# Problem statement:
Your response should be the lines from the one containing "You are a computer-use agent." through the end of the material, copied exactly and with nothing added.

# Records provided:
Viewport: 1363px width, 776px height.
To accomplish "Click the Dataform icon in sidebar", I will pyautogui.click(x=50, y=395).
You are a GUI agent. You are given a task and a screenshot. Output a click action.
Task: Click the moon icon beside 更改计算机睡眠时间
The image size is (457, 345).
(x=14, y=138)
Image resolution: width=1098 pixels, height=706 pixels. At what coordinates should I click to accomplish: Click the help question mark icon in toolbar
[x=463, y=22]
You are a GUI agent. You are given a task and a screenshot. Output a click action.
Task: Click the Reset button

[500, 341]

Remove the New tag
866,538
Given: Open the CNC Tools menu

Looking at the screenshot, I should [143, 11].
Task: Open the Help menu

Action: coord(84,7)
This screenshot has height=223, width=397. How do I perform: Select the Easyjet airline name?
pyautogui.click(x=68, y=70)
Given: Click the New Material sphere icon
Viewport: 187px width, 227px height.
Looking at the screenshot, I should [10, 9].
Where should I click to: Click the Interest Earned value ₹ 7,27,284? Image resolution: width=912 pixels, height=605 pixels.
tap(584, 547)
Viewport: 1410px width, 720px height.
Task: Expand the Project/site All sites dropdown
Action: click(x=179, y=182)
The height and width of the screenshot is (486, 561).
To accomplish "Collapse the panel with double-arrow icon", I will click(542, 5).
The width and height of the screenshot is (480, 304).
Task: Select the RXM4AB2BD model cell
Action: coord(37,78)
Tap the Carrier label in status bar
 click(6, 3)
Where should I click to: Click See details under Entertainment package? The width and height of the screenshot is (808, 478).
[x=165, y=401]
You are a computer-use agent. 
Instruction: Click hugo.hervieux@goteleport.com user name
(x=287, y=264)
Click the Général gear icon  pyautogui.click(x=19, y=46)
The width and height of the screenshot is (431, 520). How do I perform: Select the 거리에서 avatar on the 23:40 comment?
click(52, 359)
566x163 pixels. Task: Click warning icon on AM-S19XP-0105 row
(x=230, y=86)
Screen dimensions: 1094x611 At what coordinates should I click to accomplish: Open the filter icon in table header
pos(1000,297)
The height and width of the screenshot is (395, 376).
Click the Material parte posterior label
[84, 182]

# Response to the exercise:
You are a computer-use agent. 
Instruction: Click hugo.hervieux@goteleport.com user name
(x=287, y=264)
Click the Général gear icon  pyautogui.click(x=19, y=46)
The width and height of the screenshot is (431, 520). How do I perform: Select the 거리에서 avatar on the 23:40 comment?
click(52, 359)
566x163 pixels. Task: Click warning icon on AM-S19XP-0105 row
(x=230, y=86)
Screen dimensions: 1094x611 At what coordinates should I click to accomplish: Open the filter icon in table header
pos(1000,297)
The height and width of the screenshot is (395, 376).
Click the Material parte posterior label
[84, 182]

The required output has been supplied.